Part of the reason I found this novel compelling in that Austenian way is how Kowal manages to create such organic relationships between characters. When it comes to romance, it’s not telegraphed who Jane will end up with or even who is and is not an eligible suitor—Jane’s two options crop up organically during the novel. Part of the fun of reading Shades of Milk and Honey is watching how Jane’s relationships with both men develop naturally, and, of course, hoping that Jane picks… well, telling you what team I was on will spoil you, especially since I was on the winning team—but it’s a well-earned, loving, and equal relationship well worth rooting for. Now that’s how I like my romance! But Jane’s relationship with her sister, Melody, is just as organic, as is her mentorship of Beth, a contemporary of her sister’s. (Her mother, a Mrs. Bennet 2.0, doesn’t fair as well.) Jane envies her sister her beauty, although her rationality and clearheadedness keeps her from ever using glamour to change her physical appearance, and Melody envies Jane her intellectual talents. While it’s tempting to compare Jane and Melody to Elinor and Marianne from Sense and Sensibility, their sisterly relationship feels more equal to me.
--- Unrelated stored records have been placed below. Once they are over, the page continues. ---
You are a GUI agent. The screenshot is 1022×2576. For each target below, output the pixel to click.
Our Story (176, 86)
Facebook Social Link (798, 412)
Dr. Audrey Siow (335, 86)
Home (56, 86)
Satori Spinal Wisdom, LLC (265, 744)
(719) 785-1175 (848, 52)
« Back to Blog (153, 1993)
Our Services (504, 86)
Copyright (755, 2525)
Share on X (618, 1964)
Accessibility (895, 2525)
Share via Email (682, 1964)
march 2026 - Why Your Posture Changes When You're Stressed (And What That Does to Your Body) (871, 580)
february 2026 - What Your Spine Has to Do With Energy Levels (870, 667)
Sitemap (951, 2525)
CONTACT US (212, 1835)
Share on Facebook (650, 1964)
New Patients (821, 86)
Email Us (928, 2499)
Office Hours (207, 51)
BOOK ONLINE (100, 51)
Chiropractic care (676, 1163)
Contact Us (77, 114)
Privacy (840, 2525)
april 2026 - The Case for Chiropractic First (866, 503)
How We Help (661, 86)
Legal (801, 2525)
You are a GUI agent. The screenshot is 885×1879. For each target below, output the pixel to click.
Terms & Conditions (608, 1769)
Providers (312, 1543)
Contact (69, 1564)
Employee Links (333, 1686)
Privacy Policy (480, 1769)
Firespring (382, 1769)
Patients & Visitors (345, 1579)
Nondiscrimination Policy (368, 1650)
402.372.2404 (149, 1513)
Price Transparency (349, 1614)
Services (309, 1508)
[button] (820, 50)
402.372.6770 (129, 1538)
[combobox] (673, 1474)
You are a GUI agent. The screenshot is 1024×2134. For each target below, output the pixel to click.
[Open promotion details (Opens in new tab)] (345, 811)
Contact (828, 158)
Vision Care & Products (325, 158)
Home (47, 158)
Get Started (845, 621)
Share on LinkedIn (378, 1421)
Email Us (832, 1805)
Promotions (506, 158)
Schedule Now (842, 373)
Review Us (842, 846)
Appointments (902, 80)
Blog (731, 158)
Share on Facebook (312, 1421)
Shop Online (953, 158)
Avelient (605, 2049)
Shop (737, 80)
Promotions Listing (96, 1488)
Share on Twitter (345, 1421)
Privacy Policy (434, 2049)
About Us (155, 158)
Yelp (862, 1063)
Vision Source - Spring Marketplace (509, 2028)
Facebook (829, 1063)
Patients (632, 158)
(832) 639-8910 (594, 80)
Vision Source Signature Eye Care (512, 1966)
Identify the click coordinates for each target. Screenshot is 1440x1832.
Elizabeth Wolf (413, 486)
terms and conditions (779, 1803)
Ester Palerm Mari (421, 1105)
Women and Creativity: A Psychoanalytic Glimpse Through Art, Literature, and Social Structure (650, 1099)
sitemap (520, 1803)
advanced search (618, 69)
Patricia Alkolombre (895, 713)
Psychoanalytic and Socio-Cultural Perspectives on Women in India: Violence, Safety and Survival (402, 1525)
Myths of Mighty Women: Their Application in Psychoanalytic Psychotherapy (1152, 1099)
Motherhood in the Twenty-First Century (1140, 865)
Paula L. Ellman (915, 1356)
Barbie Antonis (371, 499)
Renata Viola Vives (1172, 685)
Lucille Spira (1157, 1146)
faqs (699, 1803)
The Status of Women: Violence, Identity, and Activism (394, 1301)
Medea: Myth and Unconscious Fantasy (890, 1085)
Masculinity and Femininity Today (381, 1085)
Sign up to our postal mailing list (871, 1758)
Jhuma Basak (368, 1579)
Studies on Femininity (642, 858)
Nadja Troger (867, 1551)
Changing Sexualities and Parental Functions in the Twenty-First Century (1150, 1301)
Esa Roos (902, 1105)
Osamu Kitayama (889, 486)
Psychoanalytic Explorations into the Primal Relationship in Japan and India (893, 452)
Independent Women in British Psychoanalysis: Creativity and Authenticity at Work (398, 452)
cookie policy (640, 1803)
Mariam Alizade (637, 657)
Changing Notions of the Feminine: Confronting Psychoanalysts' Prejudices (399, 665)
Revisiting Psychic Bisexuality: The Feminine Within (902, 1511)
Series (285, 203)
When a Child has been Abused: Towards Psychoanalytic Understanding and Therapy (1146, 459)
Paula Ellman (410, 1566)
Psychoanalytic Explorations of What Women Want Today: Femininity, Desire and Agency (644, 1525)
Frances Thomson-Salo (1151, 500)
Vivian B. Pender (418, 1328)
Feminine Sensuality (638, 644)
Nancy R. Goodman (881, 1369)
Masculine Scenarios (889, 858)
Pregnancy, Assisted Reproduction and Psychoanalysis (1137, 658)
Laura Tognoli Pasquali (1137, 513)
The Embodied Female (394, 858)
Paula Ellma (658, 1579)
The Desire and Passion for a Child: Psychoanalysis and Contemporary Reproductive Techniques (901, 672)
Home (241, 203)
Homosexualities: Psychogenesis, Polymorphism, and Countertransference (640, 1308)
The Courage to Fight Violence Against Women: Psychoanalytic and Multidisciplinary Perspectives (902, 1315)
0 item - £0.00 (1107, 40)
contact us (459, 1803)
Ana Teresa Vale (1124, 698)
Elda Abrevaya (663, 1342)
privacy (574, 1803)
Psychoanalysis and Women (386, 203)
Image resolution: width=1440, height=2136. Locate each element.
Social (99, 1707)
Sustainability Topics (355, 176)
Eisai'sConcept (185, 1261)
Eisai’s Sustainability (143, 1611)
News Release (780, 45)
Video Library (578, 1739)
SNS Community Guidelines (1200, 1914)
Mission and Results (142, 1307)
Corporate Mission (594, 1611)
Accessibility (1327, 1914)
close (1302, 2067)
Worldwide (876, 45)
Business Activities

In his review for Shades of Milk and Honey, Aidan Moher questioned why magic didn’t seem to be used for more practical things than glamour, which covers all sorts of sensory illusions. Having read his review, I kept my eye out for just this thing, and I came to a different conclusion. Glamour—and, indeed, magic—appears to be largely a feminine art, as Kowal often describes it in terms similar to needlework; for instance, it’s composed of folds pulled from the ether and, in one scene, Jane picks out the stitches her sister has done wrong. In fact, it’s explicitly described as one of the feminine arts in the novel, as well as useless on the battlefield. This isn’t to say that it’s a solely female art; Mr. Ellsworth knows some rudimentary warming spells, the two cold-mongers (working-class glamourists) we encounter are male, and a one Mr. Vincent is the best glamourist we encounter in the novel. But while a young lady is expected to know glamour, it’s not a steady source of income, like most artistic endeavors at the time; Mr. Vincent lives an itinerant lifestyle unsuited to family life, as he himself says. I’m interested to know if this is a magical gender gap—women are just more likely to be proficient at magic than men—or a socialized one—men simply aren’t encouraged or are even discouraged to pick it up, and, perhaps, this is the source of magic not being used for more publicly practical purposes. I hope Kowal is inclined to return to her version of Regency England soon; I’d love to read more.
Bottom line: Shades of Milk and Honey, the novel advertised as “Jane Austen with magic”, has something deeper and more Gothic to it that elevates it above its concept–as well as the winningly organic romance between the heroine and her suitor and Kowal’s refreshing blend of Austenian style and modernity. Know any Austen fans who need to be introduced to speculative fiction? This might be just the right book for the job.
I rented this book from the public library.